Black IPA’s, Movies, Beer Recommendations

My posting schedule was off last week due to some weekend travel. Time to get back to business.

So, first, some beer recommendations for this weekend. Black IPA’s. I’ve enjoyed my local’s – Never Go Back. The dark roasted grain is a poignant counter to the hop madness of an IPA resulting in a surprisingly tasteful beer. So, go forth and drink some Black IPA.

Speaking of that subject, I just received some of Founders Brewing’s new black IPA, Dark Penance. That is on my list to drink and review this weekend. Can’t wait to try it.

Hey, I also heard about a new craft beer documentary being made called Brewland. As I get more info it’ll be posted here.


Weekend Beer Picks

The week has been long, so the beers need be longer. I don’t even think that makes sense, but, whatever.

I guess that means a beer that takes a while to drink. I’m thinking something from Lost Abbey, Dogfish Head. Or, perhaps it should an enigmatic "session" beer. Yes, yes a beer that I can drink for a long time. Relatively speaking, that is.

Full Sail has a a couple of decent libations for this category. I wonder if I can get their Session Black Lager here? I shall endeavor.

My First Belgian: The Session Number Ninety-One


The Session, a.k.a. Beer Blogging Friday, is an opportunity once a month for beer bloggers from around the world to get together and write from their own unique perspective on a single topic.

The topic that Elisa and I have chosen for this month’s Session is ‘My First Belgian.’

My first Belgian home brew I named Clawed. Herein lies the recipe:

2 lbs Belgian Pale malt
7 lbs 6 row
2 oz Sterling hops (boil)
1 lb candi sugar
Wyeast 1214

I do not recall any of the mash particulars. It was a five gallon batch. This was about five years ago.

It was a good beer, close to what I supposed a Belgian beer should be – orange and mysterious. There are two beers that I want to brew again – this one and a barley wine I made fifteen years ago. Maybe some day …

Clawed was well received, by me and those to whom I gave a bottle or two. I don’t think this beer was terribly Belgiany otherwise many of the beer recipients would have been terrified by it.

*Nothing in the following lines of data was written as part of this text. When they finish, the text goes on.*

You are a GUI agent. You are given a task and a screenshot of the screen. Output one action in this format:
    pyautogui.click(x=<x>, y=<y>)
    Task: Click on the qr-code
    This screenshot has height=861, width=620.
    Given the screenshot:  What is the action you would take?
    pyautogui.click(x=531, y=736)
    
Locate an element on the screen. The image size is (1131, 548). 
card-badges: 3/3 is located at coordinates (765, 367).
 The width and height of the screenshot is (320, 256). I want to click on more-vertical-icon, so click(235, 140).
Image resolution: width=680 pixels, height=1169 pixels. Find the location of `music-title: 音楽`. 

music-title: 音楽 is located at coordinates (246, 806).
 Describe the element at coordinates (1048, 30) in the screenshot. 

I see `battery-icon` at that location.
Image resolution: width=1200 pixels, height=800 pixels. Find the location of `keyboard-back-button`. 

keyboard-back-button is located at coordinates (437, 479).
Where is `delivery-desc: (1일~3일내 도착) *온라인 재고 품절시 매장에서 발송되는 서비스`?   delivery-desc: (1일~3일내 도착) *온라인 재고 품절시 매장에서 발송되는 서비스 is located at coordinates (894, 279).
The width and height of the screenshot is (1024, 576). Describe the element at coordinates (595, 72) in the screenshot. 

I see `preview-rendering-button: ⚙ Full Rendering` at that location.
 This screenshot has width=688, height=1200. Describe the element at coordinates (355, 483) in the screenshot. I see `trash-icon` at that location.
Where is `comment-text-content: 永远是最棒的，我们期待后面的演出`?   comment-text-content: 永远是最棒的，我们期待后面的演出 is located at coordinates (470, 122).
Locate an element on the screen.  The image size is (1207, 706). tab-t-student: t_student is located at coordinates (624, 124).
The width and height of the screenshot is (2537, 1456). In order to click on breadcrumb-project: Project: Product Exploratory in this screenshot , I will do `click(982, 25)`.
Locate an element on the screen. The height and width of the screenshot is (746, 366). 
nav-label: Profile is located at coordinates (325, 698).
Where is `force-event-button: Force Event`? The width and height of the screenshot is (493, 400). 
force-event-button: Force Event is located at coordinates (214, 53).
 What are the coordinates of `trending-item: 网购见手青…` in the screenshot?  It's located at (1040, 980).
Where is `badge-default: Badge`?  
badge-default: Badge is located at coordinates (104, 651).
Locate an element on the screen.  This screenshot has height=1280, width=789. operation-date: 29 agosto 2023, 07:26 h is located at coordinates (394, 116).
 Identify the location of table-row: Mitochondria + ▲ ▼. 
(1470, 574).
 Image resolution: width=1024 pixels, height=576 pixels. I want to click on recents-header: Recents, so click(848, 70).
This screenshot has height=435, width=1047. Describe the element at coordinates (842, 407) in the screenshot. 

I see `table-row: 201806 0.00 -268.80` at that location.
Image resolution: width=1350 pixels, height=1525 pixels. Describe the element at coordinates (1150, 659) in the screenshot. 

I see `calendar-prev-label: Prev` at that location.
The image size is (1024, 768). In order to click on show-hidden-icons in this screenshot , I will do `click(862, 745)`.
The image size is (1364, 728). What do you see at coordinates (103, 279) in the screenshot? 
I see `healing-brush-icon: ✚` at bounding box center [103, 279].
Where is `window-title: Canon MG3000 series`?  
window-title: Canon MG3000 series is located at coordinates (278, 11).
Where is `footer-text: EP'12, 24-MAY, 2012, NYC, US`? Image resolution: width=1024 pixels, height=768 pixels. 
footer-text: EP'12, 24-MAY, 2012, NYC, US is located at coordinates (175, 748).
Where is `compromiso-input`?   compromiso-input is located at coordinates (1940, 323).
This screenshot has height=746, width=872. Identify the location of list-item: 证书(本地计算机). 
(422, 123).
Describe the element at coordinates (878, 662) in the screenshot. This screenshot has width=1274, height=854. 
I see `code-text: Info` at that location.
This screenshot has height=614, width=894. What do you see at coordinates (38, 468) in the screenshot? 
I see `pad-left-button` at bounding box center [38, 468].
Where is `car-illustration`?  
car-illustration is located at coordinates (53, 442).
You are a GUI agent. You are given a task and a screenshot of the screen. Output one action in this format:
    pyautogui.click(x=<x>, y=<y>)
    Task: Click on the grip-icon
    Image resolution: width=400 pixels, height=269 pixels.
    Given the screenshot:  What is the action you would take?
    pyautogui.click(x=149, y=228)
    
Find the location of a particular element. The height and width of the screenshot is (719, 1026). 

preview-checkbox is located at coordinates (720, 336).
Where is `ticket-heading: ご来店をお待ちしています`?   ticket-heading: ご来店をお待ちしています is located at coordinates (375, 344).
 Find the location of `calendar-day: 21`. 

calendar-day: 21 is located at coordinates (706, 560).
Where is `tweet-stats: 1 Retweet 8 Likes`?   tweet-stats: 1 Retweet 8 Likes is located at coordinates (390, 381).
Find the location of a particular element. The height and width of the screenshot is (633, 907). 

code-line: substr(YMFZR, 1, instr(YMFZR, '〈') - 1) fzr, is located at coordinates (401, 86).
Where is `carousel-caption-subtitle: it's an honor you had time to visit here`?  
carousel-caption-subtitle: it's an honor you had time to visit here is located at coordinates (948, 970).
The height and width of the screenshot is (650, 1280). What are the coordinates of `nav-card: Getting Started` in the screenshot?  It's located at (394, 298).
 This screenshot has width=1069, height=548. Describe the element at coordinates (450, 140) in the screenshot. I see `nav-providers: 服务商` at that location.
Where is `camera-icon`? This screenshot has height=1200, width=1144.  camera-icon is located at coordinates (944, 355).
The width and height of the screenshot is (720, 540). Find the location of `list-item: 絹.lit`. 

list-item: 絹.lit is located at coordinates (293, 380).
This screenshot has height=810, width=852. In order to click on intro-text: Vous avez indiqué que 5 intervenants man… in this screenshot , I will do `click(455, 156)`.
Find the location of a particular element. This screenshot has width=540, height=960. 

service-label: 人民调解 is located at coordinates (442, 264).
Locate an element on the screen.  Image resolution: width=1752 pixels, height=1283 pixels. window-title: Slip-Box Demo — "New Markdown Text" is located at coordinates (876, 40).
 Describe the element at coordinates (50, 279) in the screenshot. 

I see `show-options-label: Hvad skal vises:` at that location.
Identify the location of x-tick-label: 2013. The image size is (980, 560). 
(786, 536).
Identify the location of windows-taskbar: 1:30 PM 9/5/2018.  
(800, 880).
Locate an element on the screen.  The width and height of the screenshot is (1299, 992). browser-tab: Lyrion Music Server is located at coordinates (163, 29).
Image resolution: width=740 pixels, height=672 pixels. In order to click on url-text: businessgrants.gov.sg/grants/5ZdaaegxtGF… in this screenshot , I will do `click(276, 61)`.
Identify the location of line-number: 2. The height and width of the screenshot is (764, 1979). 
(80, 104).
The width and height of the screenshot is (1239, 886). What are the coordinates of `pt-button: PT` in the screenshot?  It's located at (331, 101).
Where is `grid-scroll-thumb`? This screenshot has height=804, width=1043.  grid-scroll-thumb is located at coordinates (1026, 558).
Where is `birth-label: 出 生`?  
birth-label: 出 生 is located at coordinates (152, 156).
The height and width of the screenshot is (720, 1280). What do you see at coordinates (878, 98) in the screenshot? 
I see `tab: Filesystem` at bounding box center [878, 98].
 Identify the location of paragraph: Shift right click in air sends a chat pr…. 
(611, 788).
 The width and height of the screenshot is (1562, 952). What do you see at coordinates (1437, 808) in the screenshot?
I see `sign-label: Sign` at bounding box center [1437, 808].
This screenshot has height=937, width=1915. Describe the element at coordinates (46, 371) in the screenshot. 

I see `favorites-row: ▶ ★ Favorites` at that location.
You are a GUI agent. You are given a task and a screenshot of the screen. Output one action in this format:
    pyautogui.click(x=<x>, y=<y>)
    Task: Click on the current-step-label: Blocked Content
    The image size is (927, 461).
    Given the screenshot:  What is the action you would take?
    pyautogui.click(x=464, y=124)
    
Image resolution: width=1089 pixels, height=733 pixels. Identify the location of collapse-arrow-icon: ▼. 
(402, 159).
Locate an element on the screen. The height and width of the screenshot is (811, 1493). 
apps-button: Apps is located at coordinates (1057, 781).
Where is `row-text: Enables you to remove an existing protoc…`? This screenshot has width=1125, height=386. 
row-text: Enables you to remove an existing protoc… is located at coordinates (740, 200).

However, it had just the right amount of citrusy spice to make it appealing. It was made during a summer, so it was refreshing, too.

The Belgian beers I’ve had possess an intangible quality that appeals to me yet is hard to convey. Certainly there’s the spice, the earthiness, the venerable moth-eaten pall of long storage; but there’s also the tastual juxtaposition of this libation. It’s a beer, but it’s not a beer. These Belgian creations are never what you expect. That sense of discovery, experimentation and surprise.

I do not think I crafted that essence. But, it was a shadowy homage to the beer legends. At some point, I shall go forth and attempt it once more.